Considering the quite differences in the origin of the fiber sets and also in the date of their IA and ATR FT-IR measurements, the observation in Fig. 3 validates the consistency and equivalence in fiber maturity determination between conventional IA protocol and ATR FT-IR procedure. Notably, the MIR values from the ATR FT-IR measurement are not equal to the exact MIA values from the IA test, but these MIR values could be converted into MIA readings by the general equation given in Fig. 3.
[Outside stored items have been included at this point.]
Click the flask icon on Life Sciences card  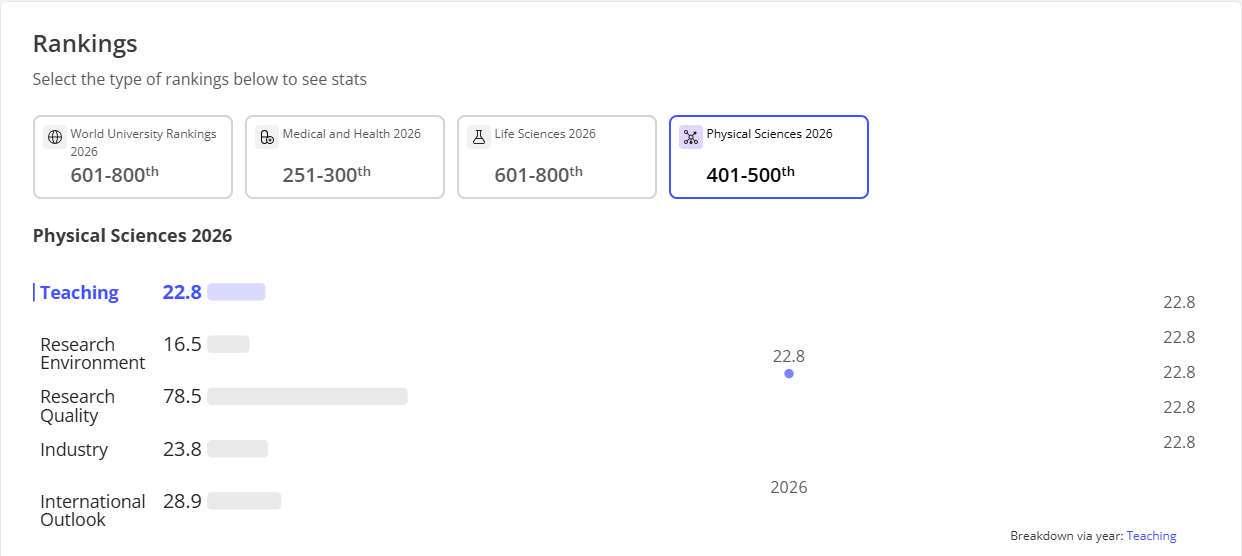coord(479,137)
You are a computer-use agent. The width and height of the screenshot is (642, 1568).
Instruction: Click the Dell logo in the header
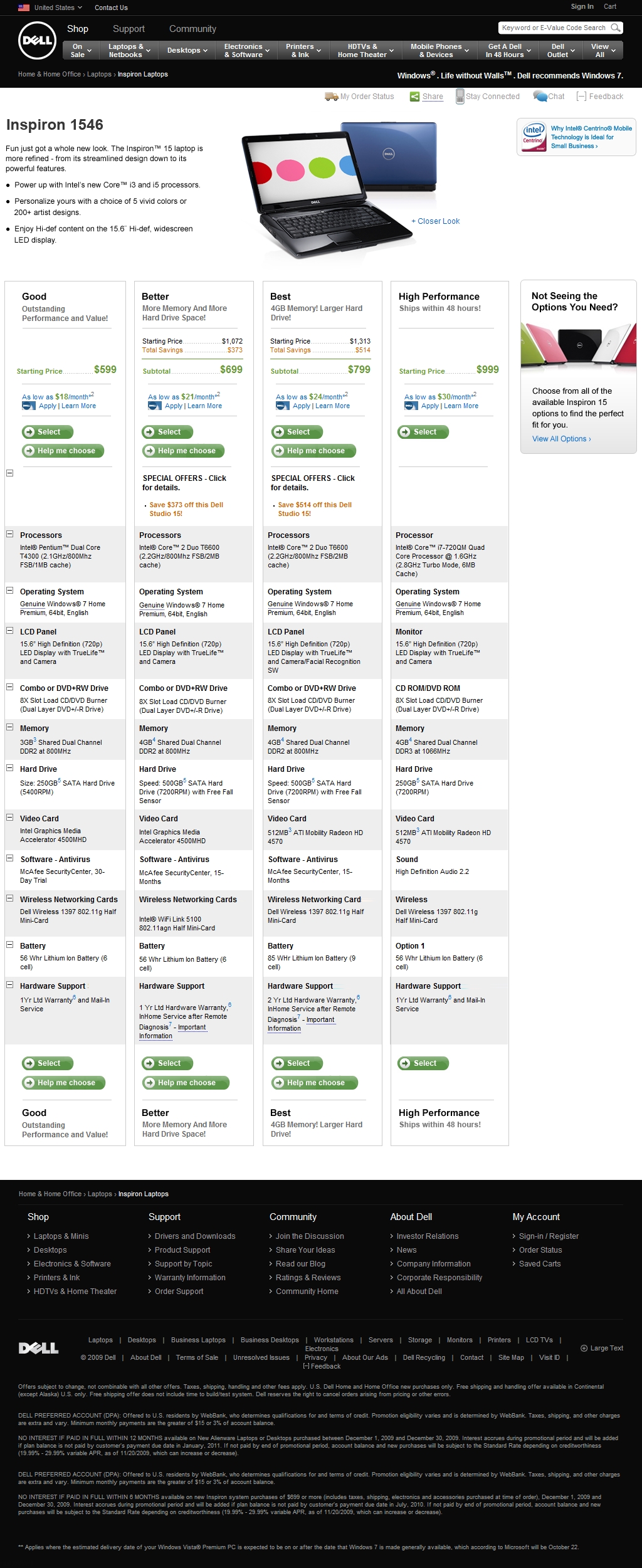click(38, 40)
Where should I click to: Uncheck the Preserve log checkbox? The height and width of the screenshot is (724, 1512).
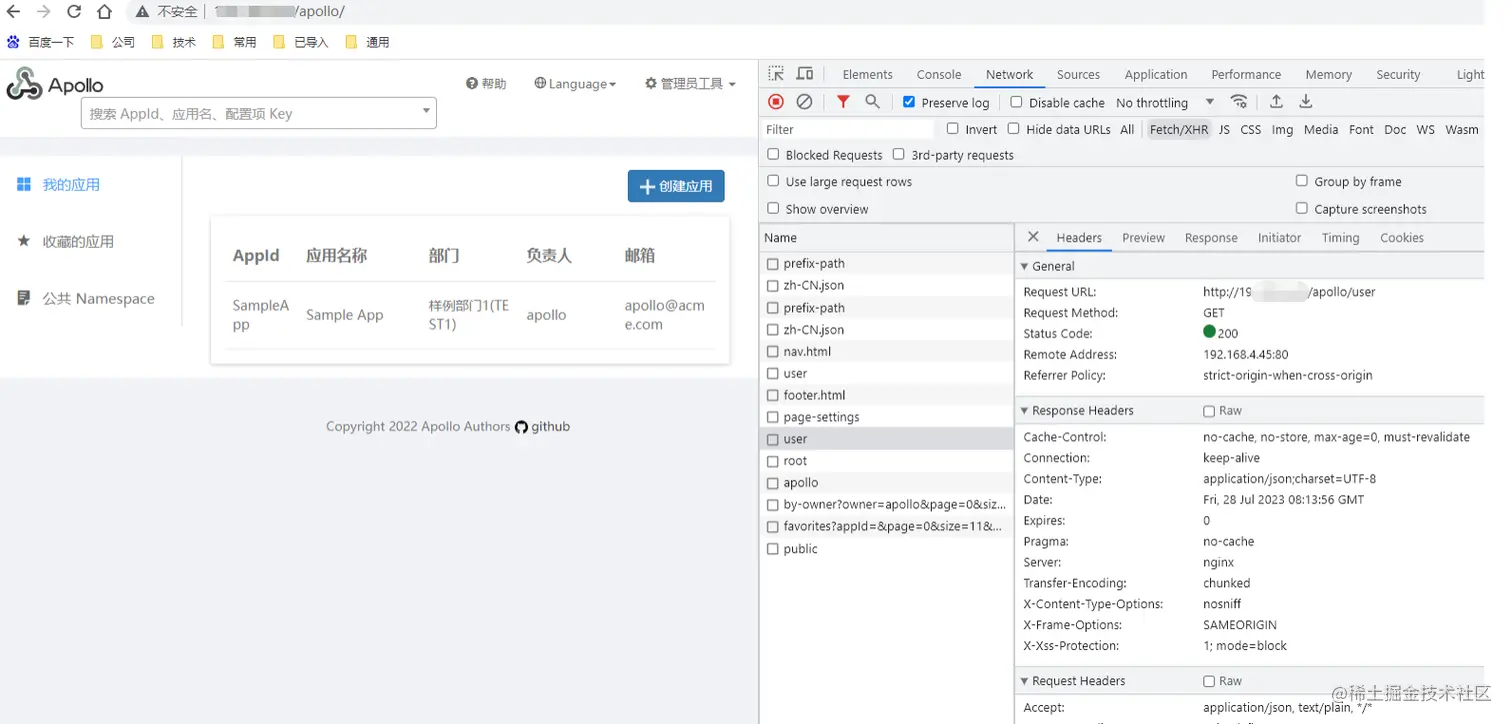click(x=909, y=101)
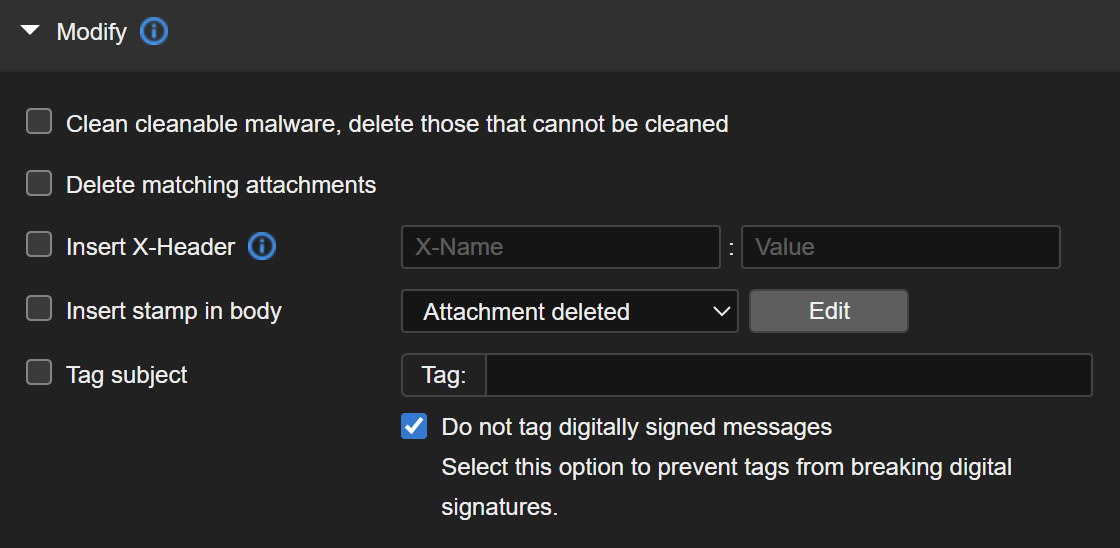The image size is (1120, 548).
Task: Enable the Clean cleanable malware checkbox
Action: (39, 122)
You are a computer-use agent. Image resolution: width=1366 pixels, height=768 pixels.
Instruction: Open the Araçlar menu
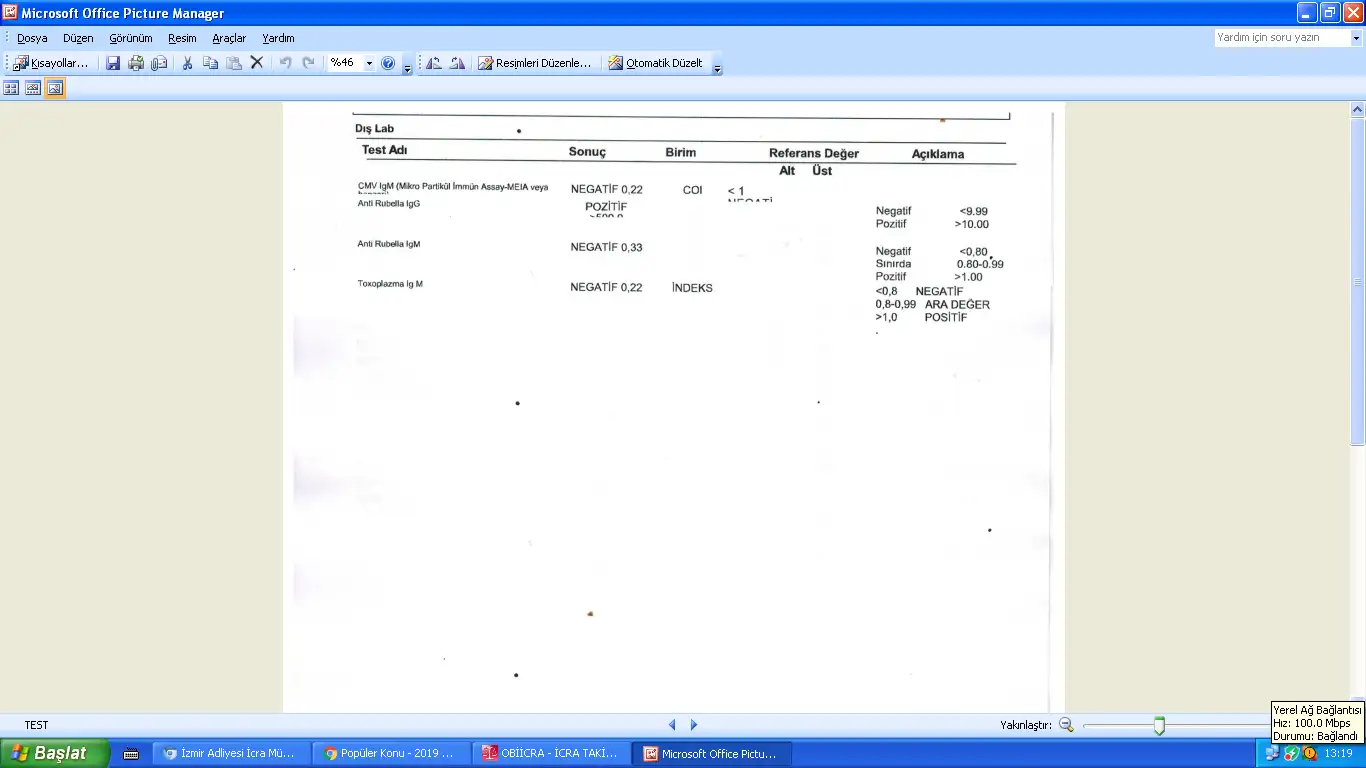[x=229, y=38]
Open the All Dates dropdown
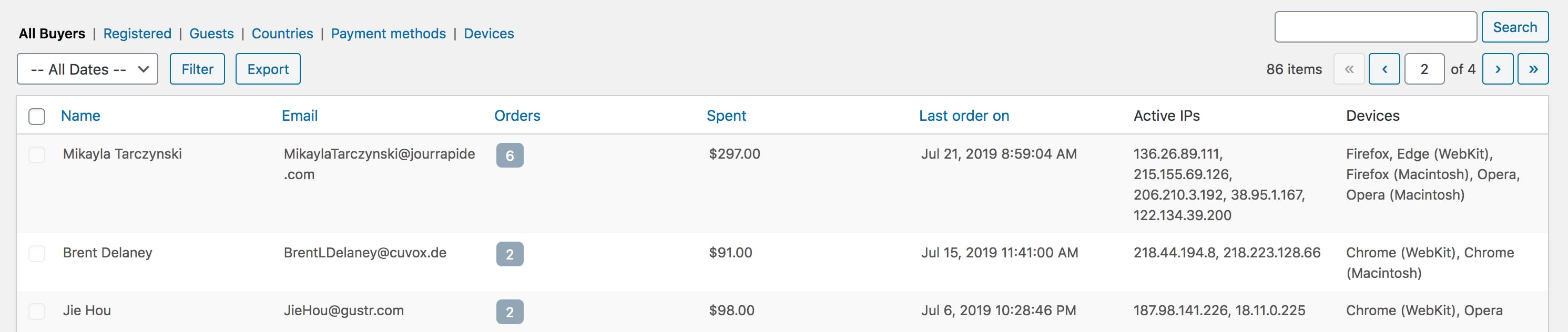 pyautogui.click(x=88, y=69)
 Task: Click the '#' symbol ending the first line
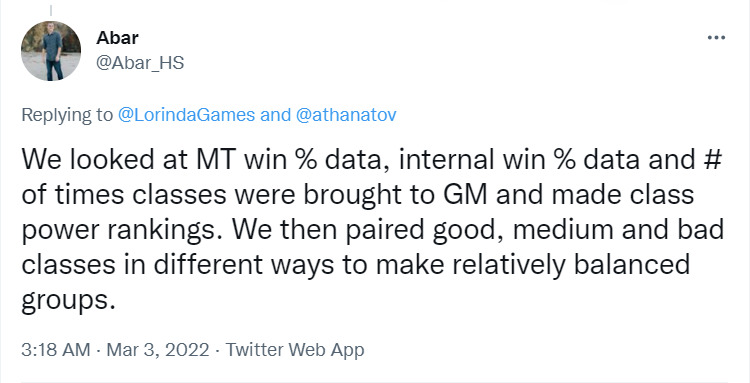[713, 160]
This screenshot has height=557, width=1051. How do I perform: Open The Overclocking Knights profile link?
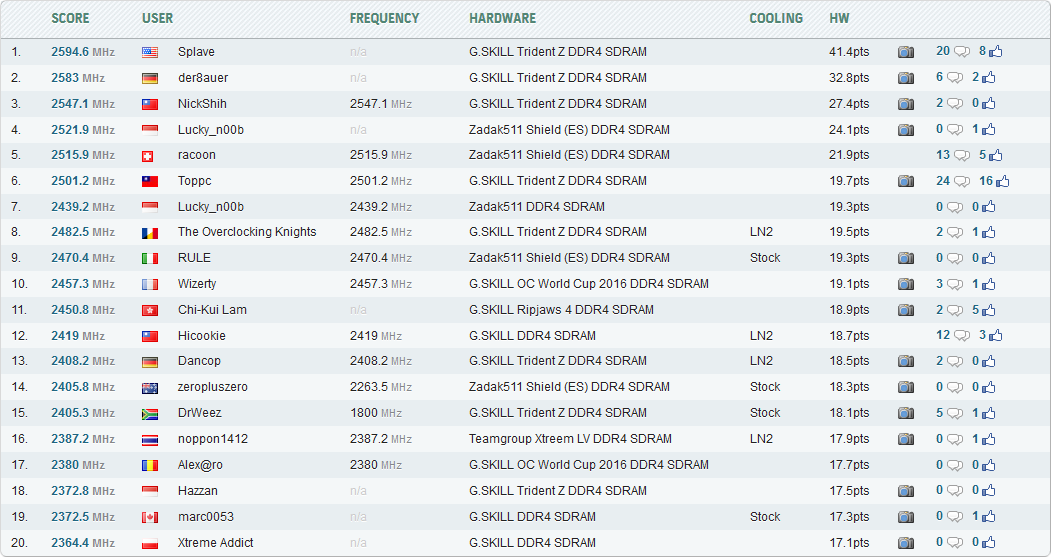click(247, 232)
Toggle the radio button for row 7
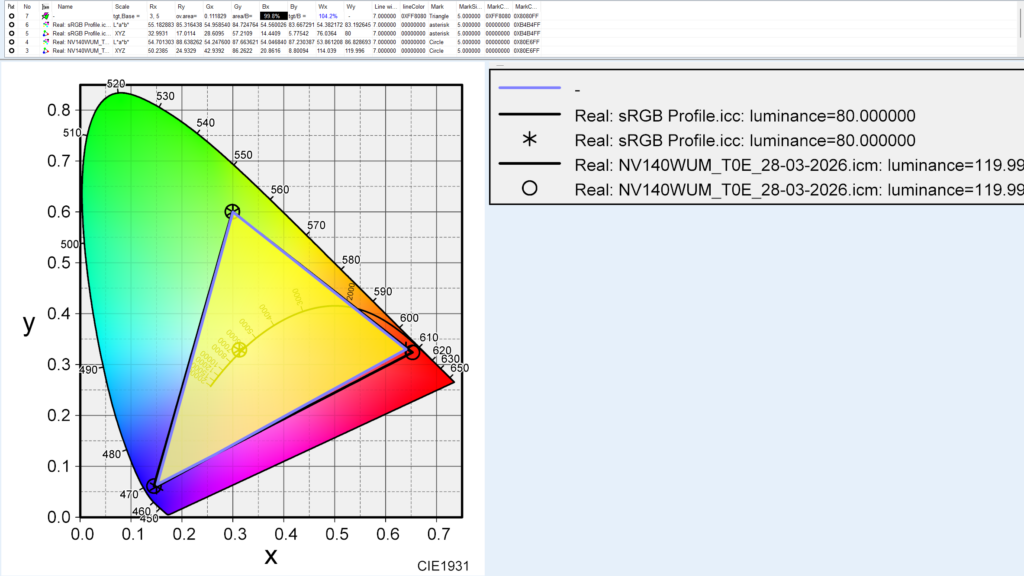Viewport: 1024px width, 576px height. pyautogui.click(x=10, y=17)
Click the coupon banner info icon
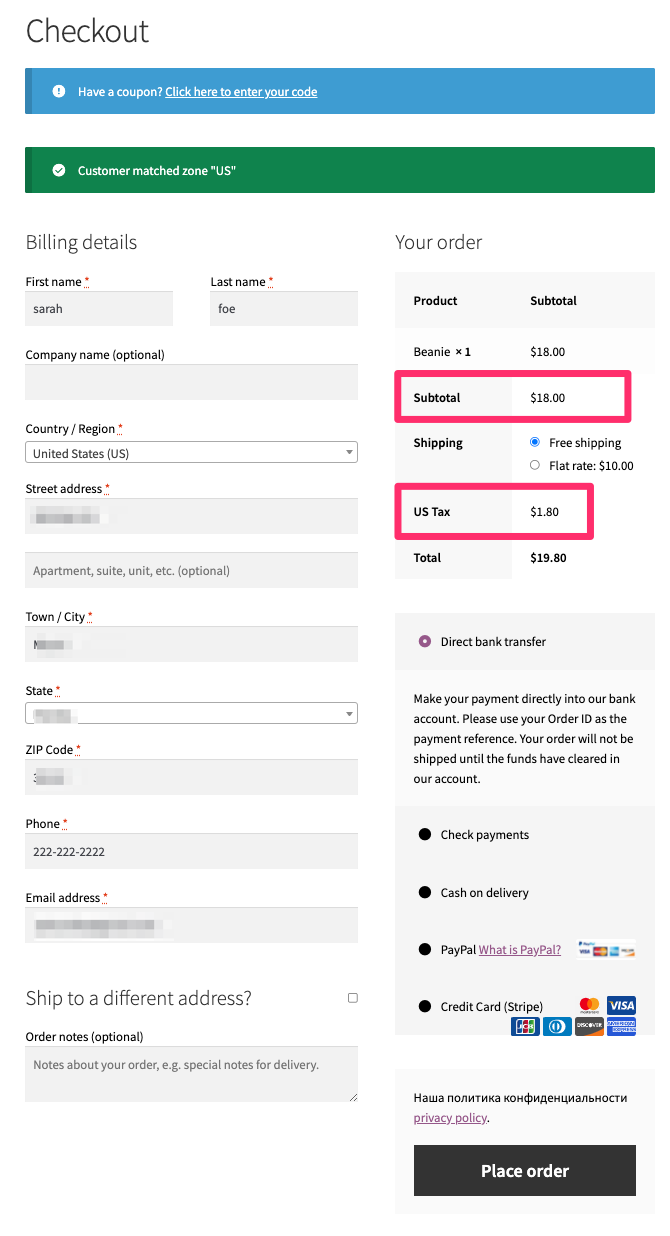This screenshot has width=670, height=1236. [58, 91]
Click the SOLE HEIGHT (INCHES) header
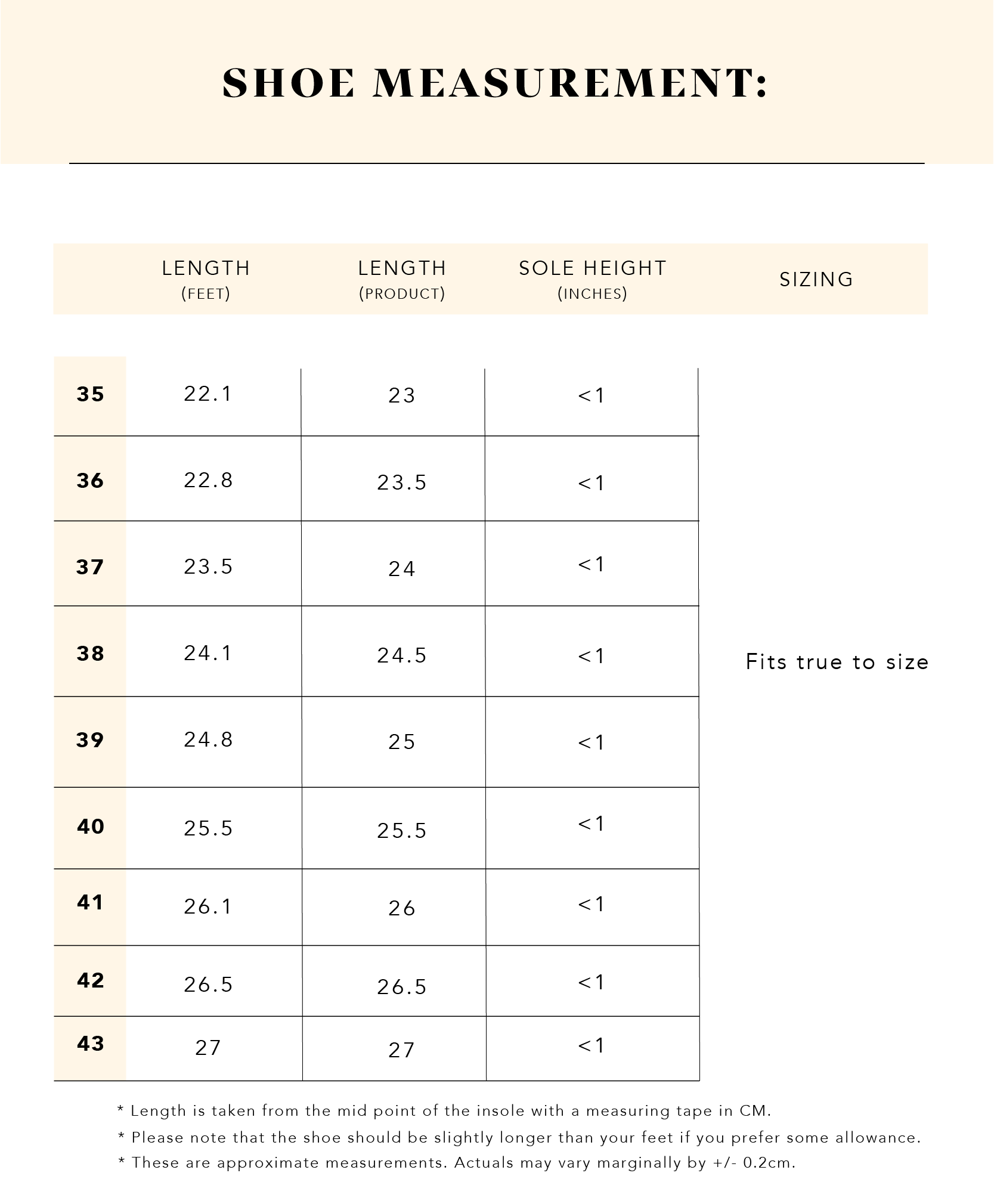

Examination of RSD values in Tables 1, 4 and 5 reveals a clear decrease for cellulose content index from developing fibers (Table 1) to developed fibers (Tables 4 and 5), however, this trend is not observed for any of other three maturity measurements (i.e., MIA, MIR and Micronaire). Likely, cellulose content index is more sensitive to reflect the cellulose content in developing cotton fibers (Table 1) than in developed cotton fibers (Tables 4 and 5). Also, RSD of three maturity measurements in Table 1 versus Tables 4 and 5 are similar regardless of developing or developed fibers, suggesting that the three maturity values are sensitive and reliable. In addition, both MIA and MIR show strong correlations with cellulose content among developing cotton fibers (Table 3) rather than within developed cotton fibers (Table 6). Overall, cellulose content in fibers does not agree with MIA or MIR or MIC values all the time. Undoubtedly, further study is necessary to better understand not only cellulose content determination, but also cellulose molecular weight distribution and degree of polymerization. For instance, the cellulose in the primary cell walls (PCW) has lower degree of polymerization (DP) and broader molecular weight distribution (MWD) than that in the SCW (Hsieh 2007). Apparent differences in both MWD and DP were noted between two fibers having similar HVI MIC (Timpa and Ramey 1994).

Conclusion

The result validates the potential effectiveness of simple algorithmic analysis of ATR FT-IR spectra in the determination of cotton fiber MIR index. The MIR values on diverse fibers were related to the referenced MIA index from the cross-sectional IA method. The linear regressions plotting MIA against MIR revealed a similarity in the slope, the intercept, and the R2 among the fiber sets examined. In other words, fiber maturity determined from ATR FT-IR measurement are consistent and in good agreement with that from cross-section IA method. The results not only could provide cotton scientists an alternative tool for measuring fiber maturity, but also could serve as an independent tool for verifying fiber maturity measurements from other methods due to rapid and direct fiber measurement of ATR FT-IR method. Essentially, accurate and consistent fiber maturity measurement by one method is more important than fiber sampling mode in a non-destructive way by other methods.

At this stage of our systematic investigations, it seems that the ATR FT-IR method can be used in such scenarios when a small number of fibers (single boll sample for example) are available or the developing fibers (composed of high levels of physiological sugars for example) are difficult to be analyzed by conventional instrumental methods.